#### Problem to work on
In this exercise, the data must be written out exactly.

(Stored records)
- - -

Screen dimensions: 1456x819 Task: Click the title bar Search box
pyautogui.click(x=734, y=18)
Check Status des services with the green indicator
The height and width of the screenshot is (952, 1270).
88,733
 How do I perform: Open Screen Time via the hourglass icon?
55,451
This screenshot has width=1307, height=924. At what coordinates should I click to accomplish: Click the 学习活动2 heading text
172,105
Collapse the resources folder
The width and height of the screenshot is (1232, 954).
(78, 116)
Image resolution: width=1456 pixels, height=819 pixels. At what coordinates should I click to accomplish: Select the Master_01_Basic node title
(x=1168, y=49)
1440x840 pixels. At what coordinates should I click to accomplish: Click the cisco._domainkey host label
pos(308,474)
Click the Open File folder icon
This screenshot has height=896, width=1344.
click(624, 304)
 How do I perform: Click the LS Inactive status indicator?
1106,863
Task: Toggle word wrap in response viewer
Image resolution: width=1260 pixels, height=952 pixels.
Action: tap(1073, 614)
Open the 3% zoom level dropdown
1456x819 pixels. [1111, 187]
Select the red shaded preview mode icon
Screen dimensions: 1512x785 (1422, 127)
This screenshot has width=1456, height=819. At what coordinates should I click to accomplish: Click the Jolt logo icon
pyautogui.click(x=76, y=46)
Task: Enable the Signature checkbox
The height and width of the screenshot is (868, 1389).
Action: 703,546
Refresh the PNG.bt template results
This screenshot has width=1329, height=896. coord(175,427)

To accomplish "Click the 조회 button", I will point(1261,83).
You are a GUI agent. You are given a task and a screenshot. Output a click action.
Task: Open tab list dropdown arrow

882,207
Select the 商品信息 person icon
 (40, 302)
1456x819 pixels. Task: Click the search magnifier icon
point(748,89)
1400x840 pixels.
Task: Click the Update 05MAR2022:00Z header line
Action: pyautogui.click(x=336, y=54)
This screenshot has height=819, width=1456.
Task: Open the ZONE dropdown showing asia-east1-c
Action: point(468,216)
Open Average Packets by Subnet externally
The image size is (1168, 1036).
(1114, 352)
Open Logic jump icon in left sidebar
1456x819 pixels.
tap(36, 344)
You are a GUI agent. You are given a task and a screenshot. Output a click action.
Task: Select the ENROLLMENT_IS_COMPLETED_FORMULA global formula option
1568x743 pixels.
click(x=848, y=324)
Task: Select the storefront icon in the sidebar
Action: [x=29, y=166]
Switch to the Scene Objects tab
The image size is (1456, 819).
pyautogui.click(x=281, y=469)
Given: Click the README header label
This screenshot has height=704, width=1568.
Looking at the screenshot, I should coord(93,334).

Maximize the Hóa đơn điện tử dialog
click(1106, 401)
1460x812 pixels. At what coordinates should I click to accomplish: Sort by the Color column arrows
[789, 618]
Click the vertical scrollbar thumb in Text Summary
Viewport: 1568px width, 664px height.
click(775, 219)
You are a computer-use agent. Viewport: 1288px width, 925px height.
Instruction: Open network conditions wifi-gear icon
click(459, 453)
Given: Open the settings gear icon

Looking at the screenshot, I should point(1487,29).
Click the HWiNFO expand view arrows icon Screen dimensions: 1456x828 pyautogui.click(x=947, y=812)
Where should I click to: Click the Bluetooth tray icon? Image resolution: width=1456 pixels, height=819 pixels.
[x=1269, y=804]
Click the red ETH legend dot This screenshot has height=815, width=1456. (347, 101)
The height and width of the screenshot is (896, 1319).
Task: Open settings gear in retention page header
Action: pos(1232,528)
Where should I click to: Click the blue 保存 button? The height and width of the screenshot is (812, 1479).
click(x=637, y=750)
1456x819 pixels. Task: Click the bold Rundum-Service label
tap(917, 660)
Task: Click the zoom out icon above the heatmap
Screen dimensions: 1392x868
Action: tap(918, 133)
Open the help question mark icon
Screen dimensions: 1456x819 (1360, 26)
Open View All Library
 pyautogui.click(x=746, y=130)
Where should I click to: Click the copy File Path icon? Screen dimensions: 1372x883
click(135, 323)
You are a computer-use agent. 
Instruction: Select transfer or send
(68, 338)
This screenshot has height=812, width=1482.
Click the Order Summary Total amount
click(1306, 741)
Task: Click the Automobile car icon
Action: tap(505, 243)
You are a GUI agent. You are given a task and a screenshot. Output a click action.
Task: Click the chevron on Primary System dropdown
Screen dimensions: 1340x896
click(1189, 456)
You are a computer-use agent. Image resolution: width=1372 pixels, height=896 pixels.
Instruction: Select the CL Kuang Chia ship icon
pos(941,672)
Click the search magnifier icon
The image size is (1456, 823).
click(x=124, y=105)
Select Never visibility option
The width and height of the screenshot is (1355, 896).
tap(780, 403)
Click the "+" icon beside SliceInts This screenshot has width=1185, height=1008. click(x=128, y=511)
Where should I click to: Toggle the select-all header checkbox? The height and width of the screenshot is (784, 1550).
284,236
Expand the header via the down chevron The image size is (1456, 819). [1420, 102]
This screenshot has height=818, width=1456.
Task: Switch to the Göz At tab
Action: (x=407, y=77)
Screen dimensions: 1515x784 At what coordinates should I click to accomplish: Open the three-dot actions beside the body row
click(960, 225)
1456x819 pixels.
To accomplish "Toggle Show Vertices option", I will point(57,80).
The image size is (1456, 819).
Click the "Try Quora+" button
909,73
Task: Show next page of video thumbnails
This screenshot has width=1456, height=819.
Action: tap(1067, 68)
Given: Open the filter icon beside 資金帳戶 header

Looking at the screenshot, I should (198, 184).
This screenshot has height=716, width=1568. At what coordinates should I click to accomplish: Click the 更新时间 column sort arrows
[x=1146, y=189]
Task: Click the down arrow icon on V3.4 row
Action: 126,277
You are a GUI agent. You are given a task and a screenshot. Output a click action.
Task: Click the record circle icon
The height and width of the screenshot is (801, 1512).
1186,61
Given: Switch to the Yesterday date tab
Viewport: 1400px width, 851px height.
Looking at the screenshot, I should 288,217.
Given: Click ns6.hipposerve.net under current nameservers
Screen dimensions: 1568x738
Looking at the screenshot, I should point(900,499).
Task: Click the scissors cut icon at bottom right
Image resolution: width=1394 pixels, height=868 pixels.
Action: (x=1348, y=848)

- - -

#### Result of the task
Screen dimensions: 1456x819 Task: Click the title bar Search box
pyautogui.click(x=734, y=18)
Check Status des services with the green indicator
The height and width of the screenshot is (952, 1270).
88,733
 How do I perform: Open Screen Time via the hourglass icon?
55,451
This screenshot has width=1307, height=924. At what coordinates should I click to accomplish: Click the 学习活动2 heading text
172,105
Collapse the resources folder
The width and height of the screenshot is (1232, 954).
(78, 116)
Image resolution: width=1456 pixels, height=819 pixels. At what coordinates should I click to accomplish: Select the Master_01_Basic node title
(x=1168, y=49)
1440x840 pixels. At what coordinates should I click to accomplish: Click the cisco._domainkey host label
pos(308,474)
Click the Open File folder icon
This screenshot has height=896, width=1344.
click(624, 304)
 How do I perform: Click the LS Inactive status indicator?
1106,863
Task: Toggle word wrap in response viewer
Image resolution: width=1260 pixels, height=952 pixels.
Action: tap(1073, 614)
Open the 3% zoom level dropdown
1456x819 pixels. [1111, 187]
Select the red shaded preview mode icon
Screen dimensions: 1512x785 (1422, 127)
This screenshot has width=1456, height=819. At what coordinates should I click to accomplish: Click the Jolt logo icon
pyautogui.click(x=76, y=46)
Task: Enable the Signature checkbox
The height and width of the screenshot is (868, 1389).
Action: 703,546
Refresh the PNG.bt template results
This screenshot has width=1329, height=896. coord(175,427)

To accomplish "Click the 조회 button", I will point(1261,83).
You are a GUI agent. You are given a task and a screenshot. Output a click action.
Task: Open tab list dropdown arrow

882,207
Select the 商品信息 person icon
 (40, 302)
1456x819 pixels. Task: Click the search magnifier icon
point(748,89)
1400x840 pixels.
Task: Click the Update 05MAR2022:00Z header line
Action: pyautogui.click(x=336, y=54)
This screenshot has height=819, width=1456.
Task: Open the ZONE dropdown showing asia-east1-c
Action: point(468,216)
Open Average Packets by Subnet externally
The image size is (1168, 1036).
(1114, 352)
Open Logic jump icon in left sidebar
1456x819 pixels.
tap(36, 344)
You are a GUI agent. You are given a task and a screenshot. Output a click action.
Task: Select the ENROLLMENT_IS_COMPLETED_FORMULA global formula option
1568x743 pixels.
click(x=848, y=324)
Task: Select the storefront icon in the sidebar
Action: [x=29, y=166]
Switch to the Scene Objects tab
The image size is (1456, 819).
pyautogui.click(x=281, y=469)
Given: Click the README header label
This screenshot has height=704, width=1568.
Looking at the screenshot, I should coord(93,334).

Maximize the Hóa đơn điện tử dialog
click(1106, 401)
1460x812 pixels. At what coordinates should I click to accomplish: Sort by the Color column arrows
[789, 618]
Click the vertical scrollbar thumb in Text Summary
Viewport: 1568px width, 664px height.
click(775, 219)
You are a computer-use agent. Viewport: 1288px width, 925px height.
Instruction: Open network conditions wifi-gear icon
click(459, 453)
Given: Open the settings gear icon

Looking at the screenshot, I should point(1487,29).
Click the HWiNFO expand view arrows icon Screen dimensions: 1456x828 pyautogui.click(x=947, y=812)
Where should I click to: Click the Bluetooth tray icon? Image resolution: width=1456 pixels, height=819 pixels.
[x=1269, y=804]
Click the red ETH legend dot This screenshot has height=815, width=1456. (347, 101)
The height and width of the screenshot is (896, 1319).
Task: Open settings gear in retention page header
Action: pos(1232,528)
Where should I click to: Click the blue 保存 button? The height and width of the screenshot is (812, 1479).
click(x=637, y=750)
1456x819 pixels. Task: Click the bold Rundum-Service label
tap(917, 660)
Task: Click the zoom out icon above the heatmap
Screen dimensions: 1392x868
Action: tap(918, 133)
Open the help question mark icon
Screen dimensions: 1456x819 (1360, 26)
Open View All Library
 pyautogui.click(x=746, y=130)
Where should I click to: Click the copy File Path icon? Screen dimensions: 1372x883
click(135, 323)
You are a computer-use agent. 
Instruction: Select transfer or send
(68, 338)
This screenshot has height=812, width=1482.
Click the Order Summary Total amount
click(1306, 741)
Task: Click the Automobile car icon
Action: tap(505, 243)
You are a GUI agent. You are given a task and a screenshot. Output a click action.
Task: Click the chevron on Primary System dropdown
Screen dimensions: 1340x896
click(1189, 456)
You are a computer-use agent. Image resolution: width=1372 pixels, height=896 pixels.
Instruction: Select the CL Kuang Chia ship icon
pos(941,672)
Click the search magnifier icon
The image size is (1456, 823).
click(x=124, y=105)
Select Never visibility option
The width and height of the screenshot is (1355, 896).
tap(780, 403)
Click the "+" icon beside SliceInts This screenshot has width=1185, height=1008. click(x=128, y=511)
Where should I click to: Toggle the select-all header checkbox? The height and width of the screenshot is (784, 1550).
284,236
Expand the header via the down chevron The image size is (1456, 819). [1420, 102]
This screenshot has height=818, width=1456.
Task: Switch to the Göz At tab
Action: (x=407, y=77)
Screen dimensions: 1515x784 At what coordinates should I click to accomplish: Open the three-dot actions beside the body row
click(960, 225)
1456x819 pixels.
To accomplish "Toggle Show Vertices option", I will point(57,80).
The image size is (1456, 819).
Click the "Try Quora+" button
909,73
Task: Show next page of video thumbnails
This screenshot has width=1456, height=819.
Action: tap(1067, 68)
Given: Open the filter icon beside 資金帳戶 header

Looking at the screenshot, I should (198, 184).
This screenshot has height=716, width=1568. At what coordinates should I click to accomplish: Click the 更新时间 column sort arrows
[x=1146, y=189]
Task: Click the down arrow icon on V3.4 row
Action: 126,277
You are a GUI agent. You are given a task and a screenshot. Output a click action.
Task: Click the record circle icon
The height and width of the screenshot is (801, 1512).
1186,61
Given: Switch to the Yesterday date tab
Viewport: 1400px width, 851px height.
Looking at the screenshot, I should 288,217.
Given: Click ns6.hipposerve.net under current nameservers
Screen dimensions: 1568x738
Looking at the screenshot, I should point(900,499).
Task: Click the scissors cut icon at bottom right
Image resolution: width=1394 pixels, height=868 pixels.
Action: (x=1348, y=848)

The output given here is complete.